Here you can see 2 day old post warning about the danger of not using email/captcha verification: https://lemmy.ml/post/1345031
And here are stats of lemmy platform where it shows that we gained 200 000 lemmy users in 2 days: https://lemmy.fediverse.observer/dailystats
Another tracking site with the same explosion in users: https://the-federation.info/platform/73
What do you think? Is it some sort of a bug or do people run bot farms?
Edit2: It’s been now 3 days and we went from 150 000 user accounts 3 days ago to 700 000 user accounts today making it 550 000+ bot accounts and counting. Almost 80% accounts on lemmy are now bots and it may end up being an very serious issue for lemmy platform once they become active.
Edit3: It’s now 4th day of the attack and the amount of accounts on lemmy has almost reached 1 200 000. Almost 90% of total userbase are now bots.
Edit 3.1: my numbers are outdated, there are currently 1 700 000 accounts which makes it even worse: https://fedidb.org/software/lemmy
I’ve yet to see any of them start posting. On my instance none of them could pass email validation because the emails were fake. I imagine this is true for many instances with a ton of bot sign-ups.
I think just reporting sign-ups as “users” is misleading. The user count on lemmy should reflect only approved/activated accounts, imo.
Another problem is right now the only way to clean them up is to access the database directly, there are no user management tools in the application. I think that’s a skill you should have if you want to run an instance successfully, but I can imagine some may be able to follow the setup, particularly the ansible setup, but be at a loss for how to properly manage it once set up.

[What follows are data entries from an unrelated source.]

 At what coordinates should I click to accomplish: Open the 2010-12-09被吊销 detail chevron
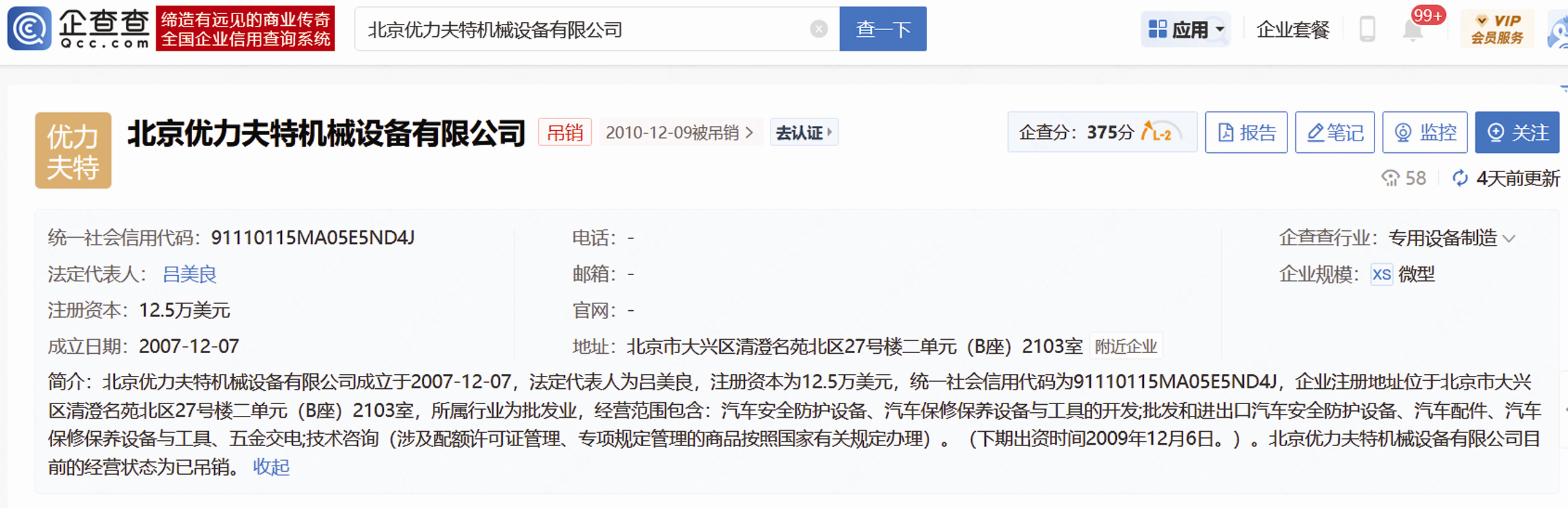(749, 133)
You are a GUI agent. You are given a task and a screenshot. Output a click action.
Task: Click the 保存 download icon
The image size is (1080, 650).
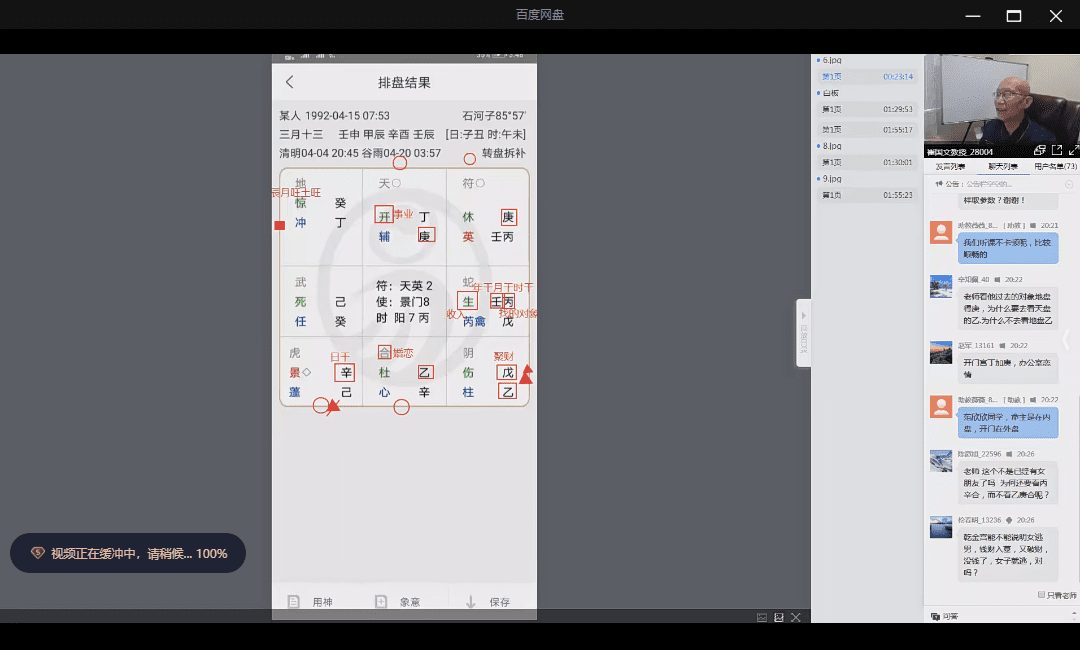tap(470, 602)
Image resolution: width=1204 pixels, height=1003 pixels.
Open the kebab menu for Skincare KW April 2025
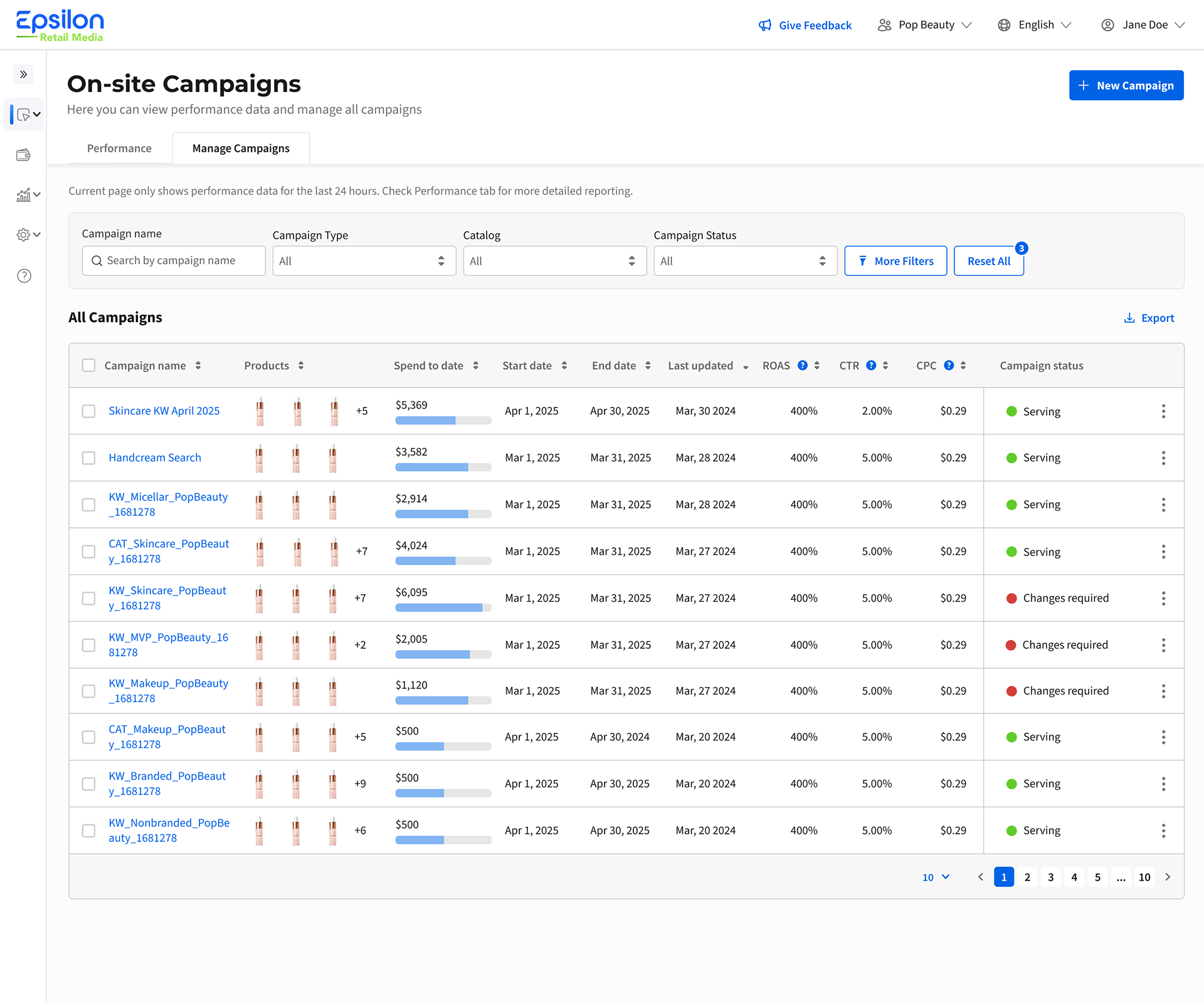(x=1164, y=411)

The other day when I was filtering by all my front page for absolutely FLOODED with posts that were more or less the same and we’re instantaneous across multiple communities. Not sure if they were all removed or blocked relatively quickly but I had to disable the all filter because it was so many I couldn’t click anything with how fast it auto refreshes.
So they’re definitely on here doing shit. Not to be a doomsayer, but with Meta wanting to take over the fediverse, don’t be surprised if part of their strategy is to flood other instances with bots to the point that they’re unusable. Sure it will get patched eventually but they know how to take over competing platforms. They’re already working on their next tactic for when the bot brigade that stops being effective.
This is tangentially related, but I just had a burst of bot sign-ups. Captcha did nothing by itself, so applications are back on.